Signature qui impliquait l’Association d’amitié sino-calédonienne et l’Association du peuple chinois pour l’amitié avec l’étranger. L’APCAE, proche de l’appareil d’Etat, est omniprésente dans le Pacifique comme en Afrique. Présence qui s’est notamment renforcée à l’occasion de la pandémie de Covid-19, pour "soutenir les Fidji, Samoa, Tonga, Vanuatu, les îles Salomon, les îles Cook, la Polynésie française, la Nouvelle-Calédonie, et les îles Wallis et Futuna" (*10.). Et son président Lin Songtian de souligner : "La Chine souhaite partager son expérience dans la prévention et le contrôle de l'épidémie (…) Nous espérons par ces gestes défendre une communauté de destin commun pour tous les êtres humains". Ce que l’Irsem traduisait dans son rapport par "la Chine séduit et subjugue", comme étant la première pierre de sa stratégie.

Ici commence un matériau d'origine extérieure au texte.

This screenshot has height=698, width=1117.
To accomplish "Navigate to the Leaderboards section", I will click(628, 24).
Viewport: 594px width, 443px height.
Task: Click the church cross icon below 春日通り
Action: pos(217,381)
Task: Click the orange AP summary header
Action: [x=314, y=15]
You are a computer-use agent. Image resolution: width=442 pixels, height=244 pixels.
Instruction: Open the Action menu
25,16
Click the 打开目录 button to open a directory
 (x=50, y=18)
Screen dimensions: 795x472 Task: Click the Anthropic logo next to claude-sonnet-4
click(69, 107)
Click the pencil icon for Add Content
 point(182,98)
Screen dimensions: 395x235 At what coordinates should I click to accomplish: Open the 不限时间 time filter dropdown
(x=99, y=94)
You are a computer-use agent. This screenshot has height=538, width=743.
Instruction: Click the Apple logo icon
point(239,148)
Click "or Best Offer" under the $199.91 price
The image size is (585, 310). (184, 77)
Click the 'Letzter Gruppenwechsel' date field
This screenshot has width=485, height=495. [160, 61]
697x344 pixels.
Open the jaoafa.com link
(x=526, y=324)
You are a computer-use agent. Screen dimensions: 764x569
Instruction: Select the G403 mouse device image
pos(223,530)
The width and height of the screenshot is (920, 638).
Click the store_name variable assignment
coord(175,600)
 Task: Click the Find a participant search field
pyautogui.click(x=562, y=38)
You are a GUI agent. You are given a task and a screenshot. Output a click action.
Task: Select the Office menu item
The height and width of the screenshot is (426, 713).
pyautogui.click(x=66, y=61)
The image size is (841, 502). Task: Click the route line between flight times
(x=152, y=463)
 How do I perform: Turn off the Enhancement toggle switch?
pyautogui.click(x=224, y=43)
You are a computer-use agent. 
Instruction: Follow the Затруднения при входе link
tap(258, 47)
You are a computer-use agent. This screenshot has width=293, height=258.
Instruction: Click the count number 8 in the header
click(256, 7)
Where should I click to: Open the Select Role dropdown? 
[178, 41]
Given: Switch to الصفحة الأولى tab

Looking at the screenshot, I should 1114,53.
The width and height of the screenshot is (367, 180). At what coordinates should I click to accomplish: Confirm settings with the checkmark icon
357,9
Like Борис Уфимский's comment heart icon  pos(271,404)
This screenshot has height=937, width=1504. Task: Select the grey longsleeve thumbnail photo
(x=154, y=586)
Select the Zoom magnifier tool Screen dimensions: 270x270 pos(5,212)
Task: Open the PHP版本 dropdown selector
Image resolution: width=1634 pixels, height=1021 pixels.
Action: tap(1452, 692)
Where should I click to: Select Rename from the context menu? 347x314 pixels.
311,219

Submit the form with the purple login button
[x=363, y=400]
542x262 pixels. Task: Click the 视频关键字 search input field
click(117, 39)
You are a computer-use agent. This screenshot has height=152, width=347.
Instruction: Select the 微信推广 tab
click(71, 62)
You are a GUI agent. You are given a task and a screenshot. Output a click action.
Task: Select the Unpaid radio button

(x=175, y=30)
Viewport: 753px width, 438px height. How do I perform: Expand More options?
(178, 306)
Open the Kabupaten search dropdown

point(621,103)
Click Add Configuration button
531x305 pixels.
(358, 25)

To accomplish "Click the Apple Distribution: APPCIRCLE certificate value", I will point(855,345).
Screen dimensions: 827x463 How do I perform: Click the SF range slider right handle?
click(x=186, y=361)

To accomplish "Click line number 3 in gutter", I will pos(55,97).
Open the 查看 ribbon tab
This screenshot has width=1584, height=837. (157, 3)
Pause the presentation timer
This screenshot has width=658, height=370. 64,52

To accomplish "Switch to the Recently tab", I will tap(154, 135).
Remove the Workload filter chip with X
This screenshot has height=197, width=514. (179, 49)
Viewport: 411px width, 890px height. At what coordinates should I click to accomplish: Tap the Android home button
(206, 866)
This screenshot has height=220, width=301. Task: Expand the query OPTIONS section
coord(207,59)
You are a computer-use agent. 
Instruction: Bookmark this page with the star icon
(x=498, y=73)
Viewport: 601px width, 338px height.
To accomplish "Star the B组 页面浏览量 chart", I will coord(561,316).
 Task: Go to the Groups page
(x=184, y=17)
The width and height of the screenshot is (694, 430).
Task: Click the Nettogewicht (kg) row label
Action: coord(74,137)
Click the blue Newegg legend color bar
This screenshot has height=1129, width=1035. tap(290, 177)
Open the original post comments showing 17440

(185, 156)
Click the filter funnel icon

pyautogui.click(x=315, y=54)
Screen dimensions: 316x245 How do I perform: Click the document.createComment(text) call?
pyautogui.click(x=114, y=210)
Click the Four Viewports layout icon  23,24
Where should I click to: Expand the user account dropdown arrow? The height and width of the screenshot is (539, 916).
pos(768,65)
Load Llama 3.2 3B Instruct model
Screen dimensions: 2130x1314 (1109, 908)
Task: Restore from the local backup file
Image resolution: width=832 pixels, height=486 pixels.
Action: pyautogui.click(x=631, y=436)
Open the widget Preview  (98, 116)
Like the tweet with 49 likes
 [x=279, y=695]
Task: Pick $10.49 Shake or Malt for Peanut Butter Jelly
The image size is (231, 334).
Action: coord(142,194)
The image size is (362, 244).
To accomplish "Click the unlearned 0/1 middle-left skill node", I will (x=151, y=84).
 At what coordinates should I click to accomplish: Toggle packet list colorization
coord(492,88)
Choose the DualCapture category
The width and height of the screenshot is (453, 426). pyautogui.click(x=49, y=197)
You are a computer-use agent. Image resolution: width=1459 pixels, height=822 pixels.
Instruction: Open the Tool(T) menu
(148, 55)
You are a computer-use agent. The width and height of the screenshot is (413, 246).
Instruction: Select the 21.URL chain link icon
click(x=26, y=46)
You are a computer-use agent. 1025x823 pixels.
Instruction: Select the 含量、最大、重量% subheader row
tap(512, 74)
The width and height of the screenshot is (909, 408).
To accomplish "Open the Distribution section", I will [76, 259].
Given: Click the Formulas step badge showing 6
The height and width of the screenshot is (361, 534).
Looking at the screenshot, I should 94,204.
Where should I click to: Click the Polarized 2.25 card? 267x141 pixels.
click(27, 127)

Juste avant "l’infiltration et la contrainte".

 

NOTES ET SOURCES

*1. Les opérations d’influence chinoises, un moment machiavélien. Paul Charon et Jean-Baptiste Jeangène Vilmer. Irsem. Septembre 2021. 

*2. Toutes les sommes sont données en dollars US. Multiplier par cent pour une transposition en francs Pacifique.

 *3. Chinese oversea’s lending, étude dirigée par Carmen Reinhart (université de Harvard) avec Sébastian Horn et Christoph Trebesh et le Kiel institute. Publiée en juin 2019. 

*4.  A l’origine, "une ceinture, une route" : discours de Xi Jinping sur son projet phare, évoqué lors d’un sommet mondial des Routes de la soie, au Kazakhstan, en 2013.

*5. Examining the debt implication of Belt and road initiative. John Hurley. Center for global development. 2018.       

*6. Colloque à l'université de Polynésie française "Indo-pacifique et les routes de la soie", 7 novembre 2019. Klaus-Gerd Giesen : politologue, professeur à l’université de Clermont-Ferrand.

*7. China, the Pacifique and the debt trap question, Lowy institute (Fondation pour la recherche - Australie). 23 octobre 2019.

*8. "China is leasing an entire Pacific island". Damien Cave. The New York times. 16 octobre 2019.

*9. Le développement de l’influence chinoise dans le Pacifique océanien. Bastien Vandendyck. Iris. Février 2018.

*10. "Arrivée des aides de la Chine aux pays et territoires insulaires du Pacifique", Quotidien du peuple en ligne, French people daily. Yishuang Liu. 23 juin 2020.